### Exercise description
When you reply, transcribe every line of the data below exactly.

Saved entries:

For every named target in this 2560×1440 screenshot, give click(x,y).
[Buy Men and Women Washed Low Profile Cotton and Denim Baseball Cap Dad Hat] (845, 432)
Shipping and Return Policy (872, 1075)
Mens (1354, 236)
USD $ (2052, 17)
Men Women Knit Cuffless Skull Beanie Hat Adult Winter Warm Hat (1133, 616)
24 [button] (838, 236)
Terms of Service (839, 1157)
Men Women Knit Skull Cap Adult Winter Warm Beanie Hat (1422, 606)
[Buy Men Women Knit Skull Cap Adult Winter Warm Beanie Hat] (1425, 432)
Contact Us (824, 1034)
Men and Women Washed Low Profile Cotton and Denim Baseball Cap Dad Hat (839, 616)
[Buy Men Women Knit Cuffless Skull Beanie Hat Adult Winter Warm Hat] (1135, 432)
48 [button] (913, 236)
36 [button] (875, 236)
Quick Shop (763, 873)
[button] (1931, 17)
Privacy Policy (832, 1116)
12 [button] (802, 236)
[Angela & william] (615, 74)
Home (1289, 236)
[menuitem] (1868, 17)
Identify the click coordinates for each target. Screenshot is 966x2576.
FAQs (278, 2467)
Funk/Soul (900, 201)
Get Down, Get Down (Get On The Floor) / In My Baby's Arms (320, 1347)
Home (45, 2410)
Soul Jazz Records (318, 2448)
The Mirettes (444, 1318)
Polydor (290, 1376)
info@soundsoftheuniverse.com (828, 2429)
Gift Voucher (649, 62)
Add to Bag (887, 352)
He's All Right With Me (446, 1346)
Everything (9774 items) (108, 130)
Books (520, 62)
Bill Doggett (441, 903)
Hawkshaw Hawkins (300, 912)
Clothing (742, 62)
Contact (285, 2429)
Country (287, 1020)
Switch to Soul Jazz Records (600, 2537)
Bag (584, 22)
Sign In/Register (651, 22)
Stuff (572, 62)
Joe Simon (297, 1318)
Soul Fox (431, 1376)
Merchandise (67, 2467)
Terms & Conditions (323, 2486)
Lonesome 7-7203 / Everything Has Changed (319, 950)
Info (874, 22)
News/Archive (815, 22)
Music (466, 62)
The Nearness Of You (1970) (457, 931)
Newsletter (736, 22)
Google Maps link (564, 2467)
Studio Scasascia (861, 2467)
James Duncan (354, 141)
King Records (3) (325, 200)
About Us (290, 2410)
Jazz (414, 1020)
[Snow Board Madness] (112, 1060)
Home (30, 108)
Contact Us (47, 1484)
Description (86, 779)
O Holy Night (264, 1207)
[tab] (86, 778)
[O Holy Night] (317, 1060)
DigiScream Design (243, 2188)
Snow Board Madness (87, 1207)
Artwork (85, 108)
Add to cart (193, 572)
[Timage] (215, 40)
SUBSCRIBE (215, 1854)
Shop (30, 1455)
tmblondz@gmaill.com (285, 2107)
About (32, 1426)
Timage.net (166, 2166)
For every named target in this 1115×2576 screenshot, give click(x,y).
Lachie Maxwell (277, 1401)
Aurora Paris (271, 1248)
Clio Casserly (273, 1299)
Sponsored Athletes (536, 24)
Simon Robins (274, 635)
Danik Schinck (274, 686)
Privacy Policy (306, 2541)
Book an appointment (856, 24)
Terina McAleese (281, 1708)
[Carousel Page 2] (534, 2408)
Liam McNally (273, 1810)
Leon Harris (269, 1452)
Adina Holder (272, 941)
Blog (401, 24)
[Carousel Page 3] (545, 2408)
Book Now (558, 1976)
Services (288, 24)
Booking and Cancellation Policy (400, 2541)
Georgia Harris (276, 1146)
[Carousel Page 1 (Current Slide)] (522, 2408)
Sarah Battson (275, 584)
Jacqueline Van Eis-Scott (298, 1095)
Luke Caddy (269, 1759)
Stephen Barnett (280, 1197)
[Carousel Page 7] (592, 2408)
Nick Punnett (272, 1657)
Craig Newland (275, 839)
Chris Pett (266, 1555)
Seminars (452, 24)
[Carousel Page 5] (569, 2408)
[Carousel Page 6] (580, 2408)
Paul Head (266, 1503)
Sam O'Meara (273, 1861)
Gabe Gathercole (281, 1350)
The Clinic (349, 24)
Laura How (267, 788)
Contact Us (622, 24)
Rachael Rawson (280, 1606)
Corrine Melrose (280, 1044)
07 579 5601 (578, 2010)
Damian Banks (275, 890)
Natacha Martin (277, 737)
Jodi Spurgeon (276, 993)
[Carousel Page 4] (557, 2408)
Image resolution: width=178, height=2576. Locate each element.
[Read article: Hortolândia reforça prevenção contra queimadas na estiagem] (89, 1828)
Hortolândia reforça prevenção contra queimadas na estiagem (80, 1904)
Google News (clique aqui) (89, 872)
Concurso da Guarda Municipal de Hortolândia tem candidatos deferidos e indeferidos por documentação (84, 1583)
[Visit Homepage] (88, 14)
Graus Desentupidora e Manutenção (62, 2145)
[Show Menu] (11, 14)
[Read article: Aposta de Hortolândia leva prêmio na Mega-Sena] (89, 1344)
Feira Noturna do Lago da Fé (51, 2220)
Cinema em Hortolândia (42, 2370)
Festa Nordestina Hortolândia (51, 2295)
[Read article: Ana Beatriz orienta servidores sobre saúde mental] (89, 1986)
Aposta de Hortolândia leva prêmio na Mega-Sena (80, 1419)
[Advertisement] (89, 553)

### Worked solution
For every named target in this 2560×1440 screenshot, give click(x,y).
[Buy Men and Women Washed Low Profile Cotton and Denim Baseball Cap Dad Hat] (845, 432)
Shipping and Return Policy (872, 1075)
Mens (1354, 236)
USD $ (2052, 17)
Men Women Knit Cuffless Skull Beanie Hat Adult Winter Warm Hat (1133, 616)
24 [button] (838, 236)
Terms of Service (839, 1157)
Men Women Knit Skull Cap Adult Winter Warm Beanie Hat (1422, 606)
[Buy Men Women Knit Skull Cap Adult Winter Warm Beanie Hat] (1425, 432)
Contact Us (824, 1034)
Men and Women Washed Low Profile Cotton and Denim Baseball Cap Dad Hat (839, 616)
[Buy Men Women Knit Cuffless Skull Beanie Hat Adult Winter Warm Hat] (1135, 432)
48 [button] (913, 236)
36 [button] (875, 236)
Quick Shop (763, 873)
[button] (1931, 17)
Privacy Policy (832, 1116)
12 [button] (802, 236)
[Angela & william] (615, 74)
Home (1289, 236)
[menuitem] (1868, 17)
Identify the click coordinates for each target. Screenshot is 966x2576.
FAQs (278, 2467)
Funk/Soul (900, 201)
Get Down, Get Down (Get On The Floor) / In My Baby's Arms (320, 1347)
Home (45, 2410)
Soul Jazz Records (318, 2448)
The Mirettes (444, 1318)
Polydor (290, 1376)
info@soundsoftheuniverse.com (828, 2429)
Gift Voucher (649, 62)
Add to Bag (887, 352)
He's All Right With Me (446, 1346)
Everything (9774 items) (108, 130)
Books (520, 62)
Bill Doggett (441, 903)
Hawkshaw Hawkins (300, 912)
Clothing (742, 62)
Contact (285, 2429)
Country (287, 1020)
Switch to Soul Jazz Records (600, 2537)
Bag (584, 22)
Sign In/Register (651, 22)
Stuff (572, 62)
Joe Simon (297, 1318)
Soul Fox (431, 1376)
Merchandise (67, 2467)
Terms & Conditions (323, 2486)
Lonesome 7-7203 / Everything Has Changed (319, 950)
Info (874, 22)
News/Archive (815, 22)
Music (466, 62)
The Nearness Of You (1970) (457, 931)
Newsletter (736, 22)
Google Maps link (564, 2467)
Studio Scasascia (861, 2467)
James Duncan (354, 141)
King Records (3) (325, 200)
About Us (290, 2410)
Jazz (414, 1020)
[Snow Board Madness] (112, 1060)
Home (30, 108)
Contact Us (47, 1484)
Description (86, 779)
O Holy Night (264, 1207)
[tab] (86, 778)
[O Holy Night] (317, 1060)
DigiScream Design (243, 2188)
Snow Board Madness (87, 1207)
Artwork (85, 108)
Add to cart (193, 572)
[Timage] (215, 40)
SUBSCRIBE (215, 1854)
Shop (30, 1455)
tmblondz@gmaill.com (285, 2107)
About (32, 1426)
Timage.net (166, 2166)
For every named target in this 1115×2576 screenshot, give click(x,y).
Lachie Maxwell (277, 1401)
Aurora Paris (271, 1248)
Clio Casserly (273, 1299)
Sponsored Athletes (536, 24)
Simon Robins (274, 635)
Danik Schinck (274, 686)
Privacy Policy (306, 2541)
Book an appointment (856, 24)
Terina McAleese (281, 1708)
[Carousel Page 2] (534, 2408)
Liam McNally (273, 1810)
Leon Harris (269, 1452)
Adina Holder (272, 941)
Blog (401, 24)
[Carousel Page 3] (545, 2408)
Book Now (558, 1976)
Services (288, 24)
Booking and Cancellation Policy (400, 2541)
Georgia Harris (276, 1146)
[Carousel Page 1 (Current Slide)] (522, 2408)
Sarah Battson (275, 584)
Jacqueline Van Eis-Scott (298, 1095)
Luke Caddy (269, 1759)
Stephen Barnett (280, 1197)
[Carousel Page 7] (592, 2408)
Nick Punnett (272, 1657)
Craig Newland (275, 839)
Chris Pett (266, 1555)
Seminars (452, 24)
[Carousel Page 5] (569, 2408)
[Carousel Page 6] (580, 2408)
Paul Head (266, 1503)
Sam O'Meara (273, 1861)
Gabe Gathercole (281, 1350)
The Clinic (349, 24)
Laura How (267, 788)
Contact Us (622, 24)
Rachael Rawson (280, 1606)
Corrine Melrose (280, 1044)
07 579 5601 (578, 2010)
Damian Banks (275, 890)
Natacha Martin (277, 737)
Jodi Spurgeon (276, 993)
[Carousel Page 4] (557, 2408)
Image resolution: width=178, height=2576. Locate each element.
[Read article: Hortolândia reforça prevenção contra queimadas na estiagem] (89, 1828)
Hortolândia reforça prevenção contra queimadas na estiagem (80, 1904)
Google News (clique aqui) (89, 872)
Concurso da Guarda Municipal de Hortolândia tem candidatos deferidos e indeferidos por documentação (84, 1583)
[Visit Homepage] (88, 14)
Graus Desentupidora e Manutenção (62, 2145)
[Show Menu] (11, 14)
[Read article: Aposta de Hortolândia leva prêmio na Mega-Sena] (89, 1344)
Feira Noturna do Lago da Fé (51, 2220)
Cinema em Hortolândia (42, 2370)
Festa Nordestina Hortolândia (51, 2295)
[Read article: Ana Beatriz orienta servidores sobre saúde mental] (89, 1986)
Aposta de Hortolândia leva prêmio na Mega-Sena (80, 1419)
[Advertisement] (89, 553)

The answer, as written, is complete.